··· DATASET ENTRIES ···
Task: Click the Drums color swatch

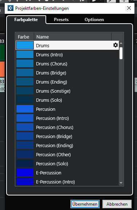Action: (x=25, y=45)
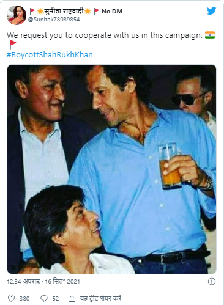Open the author's profile avatar
224x305 pixels.
coord(17,15)
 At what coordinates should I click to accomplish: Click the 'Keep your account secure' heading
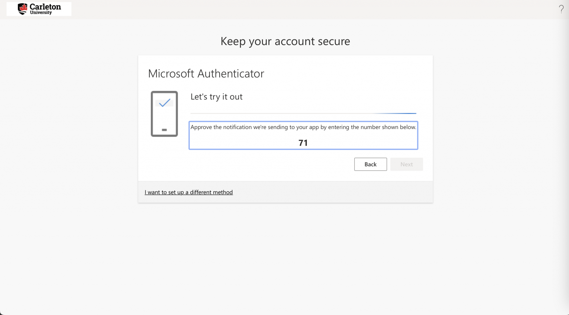coord(285,41)
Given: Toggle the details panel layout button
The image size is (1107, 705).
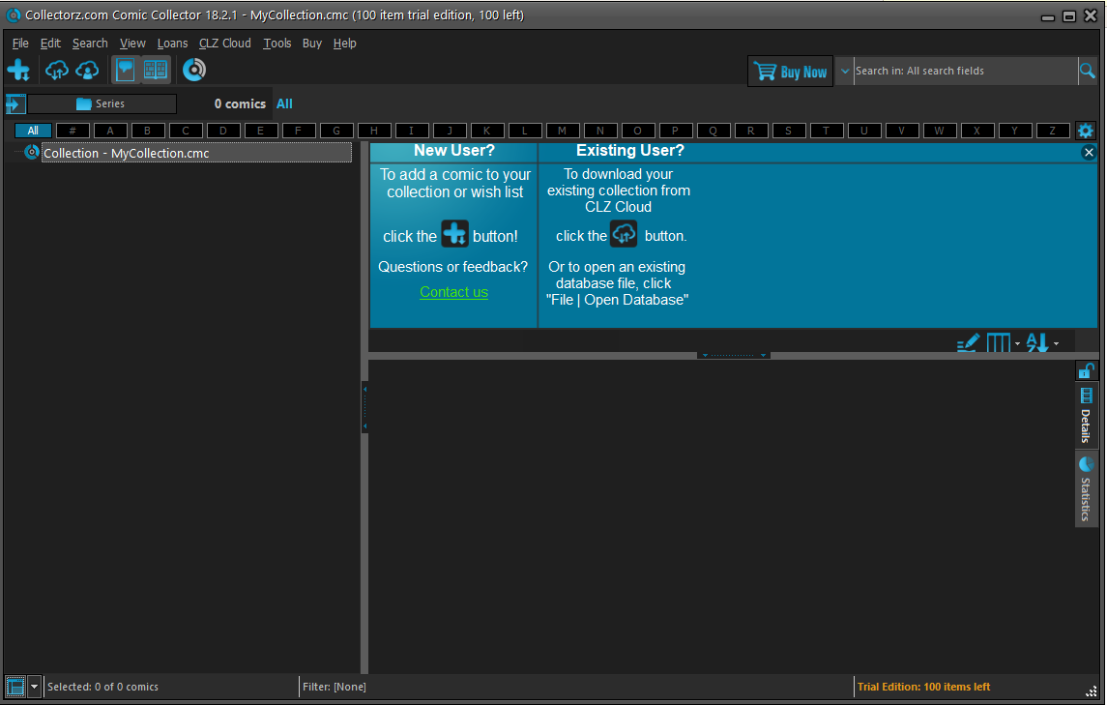Looking at the screenshot, I should 156,70.

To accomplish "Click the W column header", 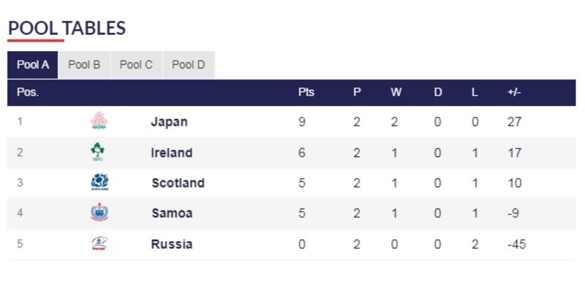I will (396, 93).
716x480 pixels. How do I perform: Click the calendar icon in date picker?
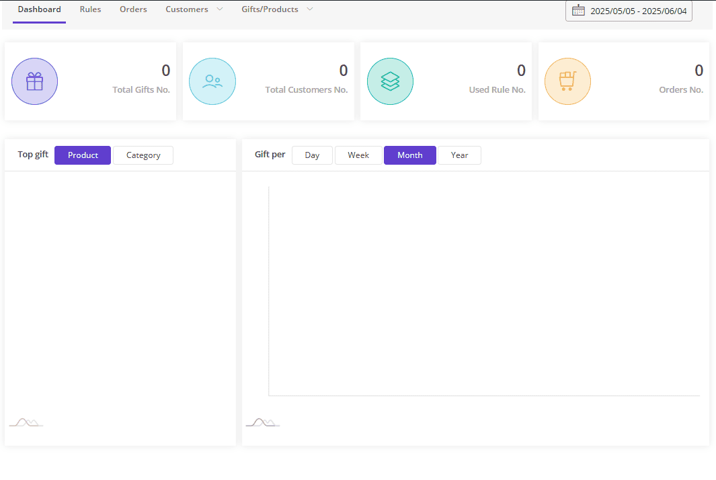(x=578, y=10)
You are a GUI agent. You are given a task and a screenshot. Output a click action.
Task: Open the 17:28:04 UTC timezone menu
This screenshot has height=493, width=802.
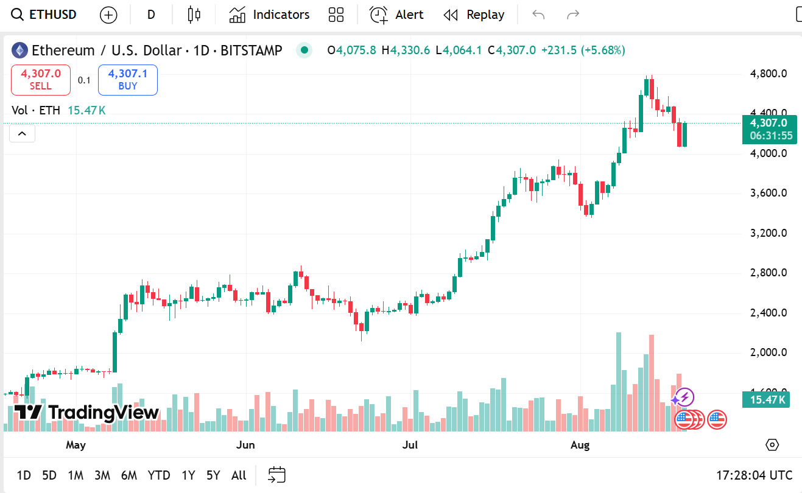tap(755, 475)
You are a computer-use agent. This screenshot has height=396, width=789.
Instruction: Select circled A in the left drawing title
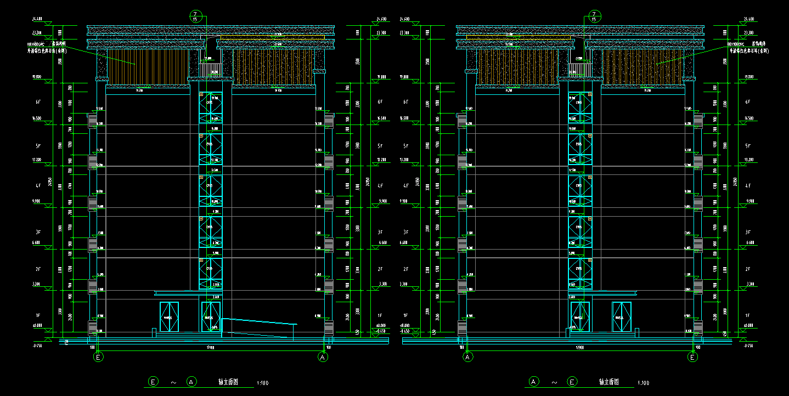pos(191,381)
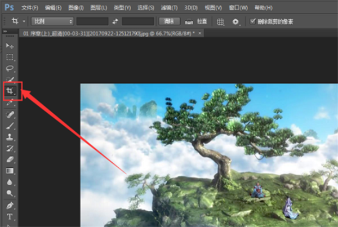This screenshot has width=338, height=227.
Task: Open the gear crop settings dropdown
Action: tap(237, 21)
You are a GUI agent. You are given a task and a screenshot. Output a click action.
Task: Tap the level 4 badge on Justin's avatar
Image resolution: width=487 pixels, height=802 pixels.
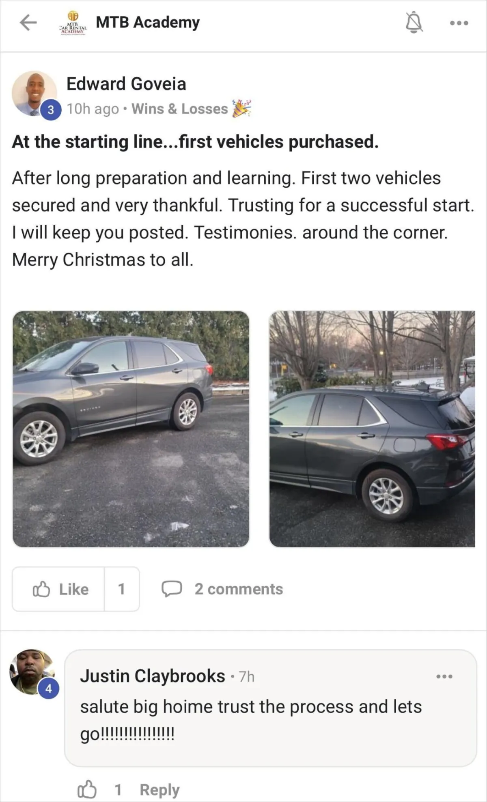pyautogui.click(x=48, y=688)
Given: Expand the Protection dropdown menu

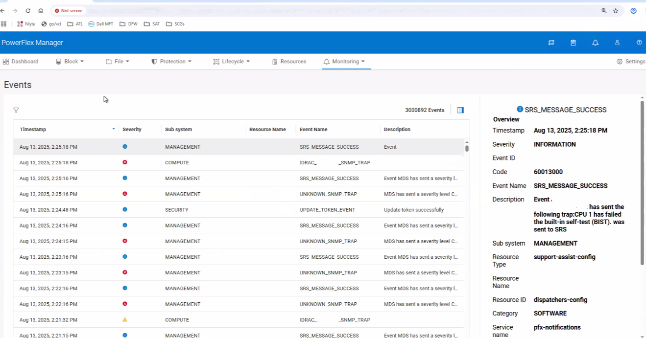Looking at the screenshot, I should [x=171, y=62].
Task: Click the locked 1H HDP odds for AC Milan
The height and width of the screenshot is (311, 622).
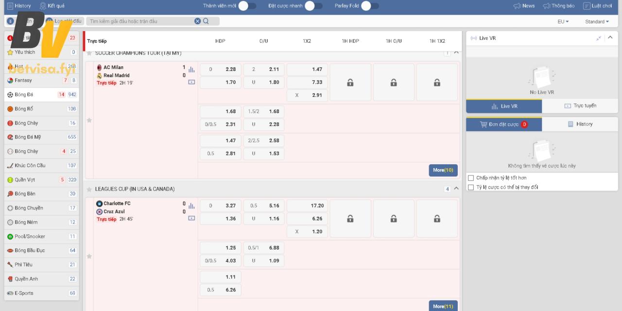Action: point(350,83)
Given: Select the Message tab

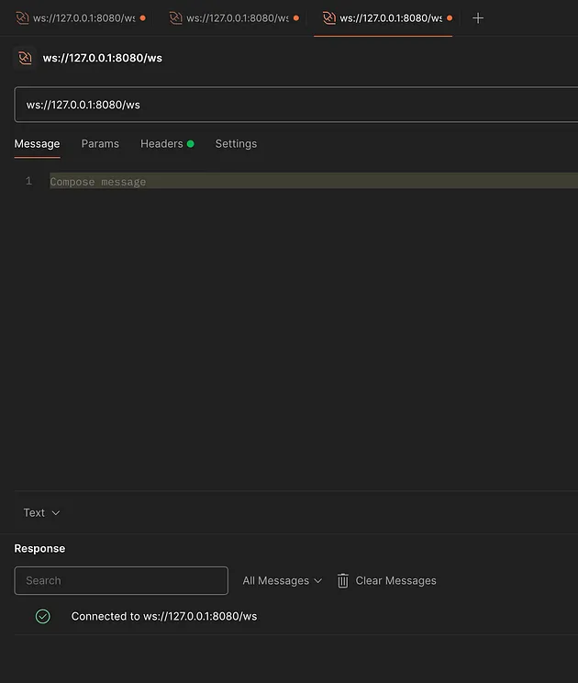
···
▸ **REQUIRED WORK**:
Lay out the material from the line that contains "716x480 pixels. How" through the end of the material as a JSON list of strings, one string per line, skipping blank lines. Leave the pictures out of the answer.

▸ **WRITTEN ANSWER**:
[
  "716x480 pixels. How do I perform: Click the calendar icon in date picker?",
  "(x=578, y=10)",
  "You are a GUI agent. You are given a task and a screenshot. Output a click action.",
  "Task: Open the 17:28:04 UTC timezone menu",
  "This screenshot has height=493, width=802.",
  "tap(755, 475)",
  "You are a computer-use agent. This screenshot has height=396, width=789.",
  "Instruction: Select circled A in the left drawing title",
  "pos(191,381)",
  "This screenshot has width=338, height=227.",
  "Task: Open the gear crop settings dropdown",
  "Action: tap(237, 21)",
  "You are a GUI agent. You are given a task and a screenshot. Output a click action.",
  "Task: Tap the level 4 badge on Justin's avatar",
  "Image resolution: width=487 pixels, height=802 pixels.",
  "pyautogui.click(x=48, y=688)",
  "Given: Expand the Protection dropdown menu",
  "Looking at the screenshot, I should [x=171, y=62].",
  "Task: Click the locked 1H HDP odds for AC Milan",
  "The height and width of the screenshot is (311, 622).",
  "Action: point(350,83)",
  "Given: Select the Message tab"
]